E' polemica sulla Rete per l'applicazione per iPhone e iPad che identifica l'Italia come la terra di "Pizza, mafia e scooter". Mentre sul Web si accende una polveriera di commenti la questione approda anche in Parlamento con un'interrogazione al ministro dell'Interno presentata dalla capogruppo del Pd nella commissione Antimafia, Laura Garavini: "Non si fa pubblicità con la mafia - dice Garavini -. Il governo intervenga immediatamente".

Su ‘What Country’, un'applicazione per iPhone e iPad che promette di far conoscere qualunque nazione del mondo tramite foto e fatti, la Spagna viene rappresentata da gente calorosa e paella, la Francia da piazze romantiche e vino, la Svizzera con banche e cioccolata. E l'Italia, appunto, dall’associazione pizza-mafia. L'azienda di Steve Jobs non è direttamente coinvolta nello sviluppo dell'applicazione - è in vendita su iTunes per 79 centesimi di euro - che è stata creata da un'azienda terza, la Apalon.
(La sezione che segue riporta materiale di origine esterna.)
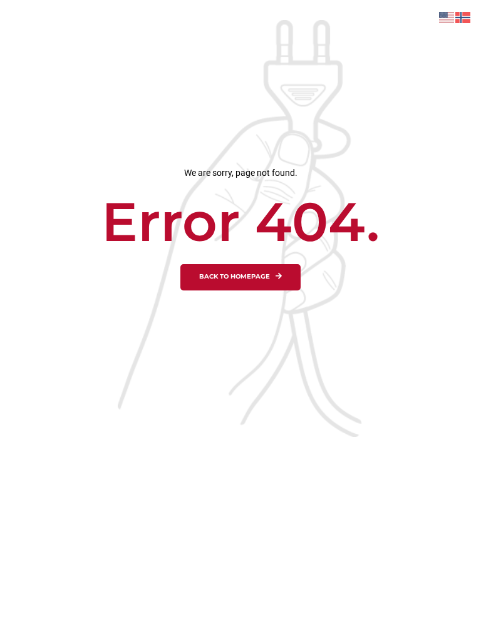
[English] (447, 17)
La declinazione italiana dell'applicazione ‘What Country’ suscita commenti contrapposti sul Web. "Non era meglio associare pizza e moda? " dice Giuseppe Marotta, imprenditore alimentare. Ma molti internauti si associano allo spirito dell'applicazione: "Non si può negare l'evidenza".

E se il web ironizza sulla mafia, la malavita organizzata dal canto suo si serve della rete per perseguire i propri illeciti. Finita l'epoca dei rudimentali pizzini alla corleonese, i mafiosi per sfuggire alle intercettazioni degli inquirenti, usano Skype, uno dei software che  permette di parlare via internet e che impedisce interferenze.

Durante la comunicazione Skype trasforma la voce di chi parla in tanti pacchetti di dati digitali che viaggiano in rete. I dati però vengono criptati in base a un algoritmo segretissimo inventato dai programmatori di Skype. I quali continuano “ a negare questi algoritmi cifrati, nonostante le svariate richieste che arrivano dalle autorità giudiziarie di tutto il mondo, rendendo impossibile agli investigatori ogni tentativo di intercettazione”, spiega dalle colonne di Repubblica Maurizio de Lucia, sostituto procuratore della Direzione Nazionale Antimafia. Il magistrato auspica pertanto delle modifiche legislative alla legge sulle intercettazioni telematiche.